─── Page text ───

Note that using $n^{1/n} \to 1$ we can analyze the behavior of sequence $a_{n} = \{P(n)\}^{1/Q(n)}$ where $P(n), Q(n)$ are polynomials and this sequence also has limit $1$ (only restriction is that coefficient of highest power of $n$ in $P(n)$ must be positive otherwise the sequence is not defined for all $n$ and $Q(n)$ is of positive degree). The fact follows more easily if we use logs. Clearly $$\log a_{n} = \frac{\log P(n)}{Q(n)}$$ and if $P(n) = a_{0}n^{k} + a_{1}n^{k - 1} + \cdots$ then we can use $$\frac{a_{0}}{2}n^{k} < P(n) < 2a_{0}n^{k}$$ for all $n$ after a certain point and then on taking logs we get $$\frac{\log(a_{0}/2)}{Q(n)} + k\cdot\frac{\log n}{Q(n)} < \frac{\log(P(n))}{Q(n)} < \frac{\log(2a_{0})}{Q(n)} + k\cdot\frac{\log n}{Q(n)}\tag{1}$$ Since $n^{1/n}$ tends to $1$ it follows that $(\log n)/n \to 0$ and therefore $(\log n)/Q(n) \to 0$. Applying squeeze theorem on $(1)$ we get $(\log P(n))/Q(n) \to 0$ and hence $a_{n} \to 1$. Just for completeness note that if coefficient of highest power of $n$ in $Q(n)$ is negative then the inequalities in equation $(1)$ are reversed but result remains the same.

───

• [Short task 1]
Answer these about the sequence-limit passage:
(a) What must be true of the coefficient of the highest power of n in P(n)?
(b) Which theorem is applied to inequality (1)?
(c) What happens to the inequalities in (1) when the leading coefficient of Q(n) is negative?
• [Short task 2]
Carry on the sequence-limit passage from its last sentence.

─── Given entries ───

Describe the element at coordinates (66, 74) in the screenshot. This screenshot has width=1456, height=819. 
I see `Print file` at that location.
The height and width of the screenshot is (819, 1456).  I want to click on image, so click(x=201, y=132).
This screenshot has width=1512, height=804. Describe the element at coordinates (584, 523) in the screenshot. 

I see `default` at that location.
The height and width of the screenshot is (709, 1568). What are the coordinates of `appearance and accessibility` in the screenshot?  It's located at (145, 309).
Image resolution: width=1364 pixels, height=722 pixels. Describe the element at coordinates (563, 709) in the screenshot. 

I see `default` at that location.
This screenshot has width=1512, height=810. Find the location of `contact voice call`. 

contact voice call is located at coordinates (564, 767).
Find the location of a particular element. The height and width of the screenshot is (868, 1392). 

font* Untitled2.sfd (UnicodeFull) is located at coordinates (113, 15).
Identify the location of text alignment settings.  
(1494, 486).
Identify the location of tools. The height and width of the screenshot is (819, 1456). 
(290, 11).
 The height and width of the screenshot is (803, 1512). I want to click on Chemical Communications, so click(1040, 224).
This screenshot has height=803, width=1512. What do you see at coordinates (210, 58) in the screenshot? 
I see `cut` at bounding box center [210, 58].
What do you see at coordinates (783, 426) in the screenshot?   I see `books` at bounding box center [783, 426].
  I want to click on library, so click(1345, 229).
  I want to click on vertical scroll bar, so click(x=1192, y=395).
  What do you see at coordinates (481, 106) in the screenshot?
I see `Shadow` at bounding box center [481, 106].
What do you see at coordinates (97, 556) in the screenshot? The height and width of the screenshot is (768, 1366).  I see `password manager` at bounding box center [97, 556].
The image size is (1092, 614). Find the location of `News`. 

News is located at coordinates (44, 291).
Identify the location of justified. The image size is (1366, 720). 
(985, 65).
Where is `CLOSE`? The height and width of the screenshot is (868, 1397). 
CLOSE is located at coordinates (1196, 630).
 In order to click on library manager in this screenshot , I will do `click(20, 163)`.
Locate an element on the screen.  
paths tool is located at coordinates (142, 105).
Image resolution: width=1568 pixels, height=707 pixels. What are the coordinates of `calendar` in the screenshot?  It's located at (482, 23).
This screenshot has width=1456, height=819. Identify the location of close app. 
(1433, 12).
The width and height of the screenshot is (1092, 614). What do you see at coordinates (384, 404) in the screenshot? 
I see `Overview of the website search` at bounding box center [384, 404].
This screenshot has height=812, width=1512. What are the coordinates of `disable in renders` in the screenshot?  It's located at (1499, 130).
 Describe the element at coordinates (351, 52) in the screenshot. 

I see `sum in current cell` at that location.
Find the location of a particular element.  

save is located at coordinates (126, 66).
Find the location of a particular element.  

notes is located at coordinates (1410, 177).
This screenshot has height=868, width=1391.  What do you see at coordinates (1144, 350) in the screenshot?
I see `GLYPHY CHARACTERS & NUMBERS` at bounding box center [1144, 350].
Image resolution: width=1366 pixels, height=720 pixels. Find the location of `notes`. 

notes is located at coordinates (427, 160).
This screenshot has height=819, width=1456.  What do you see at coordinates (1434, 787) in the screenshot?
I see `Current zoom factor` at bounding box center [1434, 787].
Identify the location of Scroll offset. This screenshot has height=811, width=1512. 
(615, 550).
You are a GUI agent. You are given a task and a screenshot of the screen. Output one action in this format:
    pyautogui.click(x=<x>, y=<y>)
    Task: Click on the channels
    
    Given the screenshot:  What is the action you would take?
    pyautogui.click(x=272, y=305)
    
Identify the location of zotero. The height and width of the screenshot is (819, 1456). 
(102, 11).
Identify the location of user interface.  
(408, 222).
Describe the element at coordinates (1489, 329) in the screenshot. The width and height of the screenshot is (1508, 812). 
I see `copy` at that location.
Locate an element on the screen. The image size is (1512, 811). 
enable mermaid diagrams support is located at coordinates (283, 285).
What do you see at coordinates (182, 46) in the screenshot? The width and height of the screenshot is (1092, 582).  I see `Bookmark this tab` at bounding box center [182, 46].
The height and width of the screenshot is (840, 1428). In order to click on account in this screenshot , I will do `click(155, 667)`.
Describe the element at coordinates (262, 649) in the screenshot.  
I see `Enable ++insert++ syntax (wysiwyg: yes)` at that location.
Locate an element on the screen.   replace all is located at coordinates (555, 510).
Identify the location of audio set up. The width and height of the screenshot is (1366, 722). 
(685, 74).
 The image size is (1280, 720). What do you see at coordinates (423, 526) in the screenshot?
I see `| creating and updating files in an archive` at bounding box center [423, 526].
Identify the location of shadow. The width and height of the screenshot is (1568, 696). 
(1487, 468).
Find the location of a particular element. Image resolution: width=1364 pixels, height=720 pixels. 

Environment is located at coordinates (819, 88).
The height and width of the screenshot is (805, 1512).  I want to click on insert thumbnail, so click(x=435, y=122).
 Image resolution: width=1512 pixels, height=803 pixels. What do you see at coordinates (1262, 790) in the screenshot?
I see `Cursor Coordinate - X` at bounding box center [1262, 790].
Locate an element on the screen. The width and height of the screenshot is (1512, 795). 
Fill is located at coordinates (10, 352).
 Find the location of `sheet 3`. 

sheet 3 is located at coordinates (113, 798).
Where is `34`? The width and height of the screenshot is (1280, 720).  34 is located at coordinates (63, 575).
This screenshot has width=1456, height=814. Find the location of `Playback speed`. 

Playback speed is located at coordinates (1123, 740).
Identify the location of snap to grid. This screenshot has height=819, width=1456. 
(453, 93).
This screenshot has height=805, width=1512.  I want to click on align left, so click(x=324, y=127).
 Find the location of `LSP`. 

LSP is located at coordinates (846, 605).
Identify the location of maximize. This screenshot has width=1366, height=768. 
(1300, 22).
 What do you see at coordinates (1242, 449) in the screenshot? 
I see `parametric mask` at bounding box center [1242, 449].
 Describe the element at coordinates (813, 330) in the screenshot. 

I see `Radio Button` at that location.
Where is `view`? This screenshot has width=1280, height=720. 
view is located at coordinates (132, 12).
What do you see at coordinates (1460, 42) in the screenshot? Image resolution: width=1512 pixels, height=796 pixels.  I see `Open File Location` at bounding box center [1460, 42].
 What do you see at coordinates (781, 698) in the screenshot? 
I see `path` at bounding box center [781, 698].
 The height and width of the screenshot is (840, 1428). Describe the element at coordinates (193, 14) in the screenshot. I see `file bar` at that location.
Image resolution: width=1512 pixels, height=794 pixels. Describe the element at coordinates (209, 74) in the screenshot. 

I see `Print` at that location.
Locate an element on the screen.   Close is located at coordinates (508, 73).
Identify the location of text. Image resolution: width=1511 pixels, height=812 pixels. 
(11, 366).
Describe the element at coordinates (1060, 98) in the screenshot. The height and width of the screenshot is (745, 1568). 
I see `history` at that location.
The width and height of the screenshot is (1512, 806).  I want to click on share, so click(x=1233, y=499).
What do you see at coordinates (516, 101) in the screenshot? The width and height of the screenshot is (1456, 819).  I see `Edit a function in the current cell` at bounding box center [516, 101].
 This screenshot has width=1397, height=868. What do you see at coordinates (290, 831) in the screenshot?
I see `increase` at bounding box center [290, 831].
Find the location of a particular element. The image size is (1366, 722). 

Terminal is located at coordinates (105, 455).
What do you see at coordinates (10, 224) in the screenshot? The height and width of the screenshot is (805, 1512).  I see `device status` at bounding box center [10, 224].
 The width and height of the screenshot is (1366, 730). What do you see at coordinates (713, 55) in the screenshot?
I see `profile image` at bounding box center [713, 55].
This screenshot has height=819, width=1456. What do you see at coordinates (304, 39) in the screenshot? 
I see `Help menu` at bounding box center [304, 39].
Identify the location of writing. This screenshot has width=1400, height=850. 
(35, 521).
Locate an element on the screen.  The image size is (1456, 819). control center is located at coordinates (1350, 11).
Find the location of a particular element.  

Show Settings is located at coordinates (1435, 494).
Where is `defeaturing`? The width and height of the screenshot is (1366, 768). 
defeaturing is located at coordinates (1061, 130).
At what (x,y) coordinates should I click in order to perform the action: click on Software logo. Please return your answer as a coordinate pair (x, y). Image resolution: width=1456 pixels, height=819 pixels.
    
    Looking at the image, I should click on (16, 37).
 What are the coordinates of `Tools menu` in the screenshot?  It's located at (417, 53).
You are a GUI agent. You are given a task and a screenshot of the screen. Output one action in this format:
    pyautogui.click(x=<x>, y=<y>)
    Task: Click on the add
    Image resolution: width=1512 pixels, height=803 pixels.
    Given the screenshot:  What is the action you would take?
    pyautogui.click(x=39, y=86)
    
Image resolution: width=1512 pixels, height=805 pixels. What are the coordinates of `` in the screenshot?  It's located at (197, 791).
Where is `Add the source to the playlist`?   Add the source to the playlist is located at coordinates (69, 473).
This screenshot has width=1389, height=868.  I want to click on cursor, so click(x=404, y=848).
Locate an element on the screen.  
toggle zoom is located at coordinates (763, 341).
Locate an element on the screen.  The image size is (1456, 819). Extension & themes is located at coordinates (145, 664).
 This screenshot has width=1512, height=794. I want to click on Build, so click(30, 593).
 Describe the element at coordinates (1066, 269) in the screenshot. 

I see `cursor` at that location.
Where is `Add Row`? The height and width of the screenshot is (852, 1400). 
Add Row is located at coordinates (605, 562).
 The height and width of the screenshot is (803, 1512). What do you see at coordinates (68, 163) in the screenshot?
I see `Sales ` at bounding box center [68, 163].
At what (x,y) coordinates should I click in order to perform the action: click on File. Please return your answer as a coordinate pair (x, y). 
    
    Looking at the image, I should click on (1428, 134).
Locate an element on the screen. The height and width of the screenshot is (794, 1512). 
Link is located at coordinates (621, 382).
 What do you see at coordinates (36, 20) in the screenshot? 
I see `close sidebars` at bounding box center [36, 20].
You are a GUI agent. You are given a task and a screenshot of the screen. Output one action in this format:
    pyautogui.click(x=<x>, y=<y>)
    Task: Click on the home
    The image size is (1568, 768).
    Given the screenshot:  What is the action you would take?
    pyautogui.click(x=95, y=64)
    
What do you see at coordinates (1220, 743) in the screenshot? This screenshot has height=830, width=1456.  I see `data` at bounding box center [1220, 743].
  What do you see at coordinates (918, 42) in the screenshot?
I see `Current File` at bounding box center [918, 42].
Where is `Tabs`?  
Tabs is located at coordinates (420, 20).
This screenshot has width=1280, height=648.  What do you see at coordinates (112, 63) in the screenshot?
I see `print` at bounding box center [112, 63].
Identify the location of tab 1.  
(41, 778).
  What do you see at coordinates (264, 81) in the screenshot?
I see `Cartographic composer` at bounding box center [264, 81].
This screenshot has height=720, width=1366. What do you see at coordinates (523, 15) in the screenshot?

───

• [Task response 1]
(a) It must be positive; otherwise the sequence is not defined for all n.
(b) The squeeze theorem.
(c) They are reversed, but the result remains the same.

• [Task response 2]
In your case $P(n) = n^{2} + n, Q(n) = 2n + 1$. The technique of Courant can also be used on $a_{n} = \{P(n)\}^{1/Q(n)}$ directly if $Q(n)$ is a positive integer for all large $n$. As in case of $n^{1/n}$ we put $a_{n} = 1 + h$ so that $$P(n) = (1 + h)^{Q(n)} = (1 + h)^{q} > \binom{q}{r}h^{r}$$ We just need to choose $r$ such that degree of $$\binom{q}{r} = \binom{Q(n)}{r} = F(n)$$ as a polynomial in $n$ is higher than that of $P(n)$ and then we get $0 < h^{r} < P(n)/F(n)$ where $F$ has degree greater than $P$ and hence $h^{r}$ tends to $0$ and so $h \to 0$.

If $Q(n) < 0$ for all large $n$ then we use $b_{n} = 1/a_{n} = \{P(n)\}^{1/R(n)}$ where $R(n) = -Q(n)$ so that $R(n) > 0$ for all large $n$ and $b_{n} \to 1$ so that $a_{n} \to 1$.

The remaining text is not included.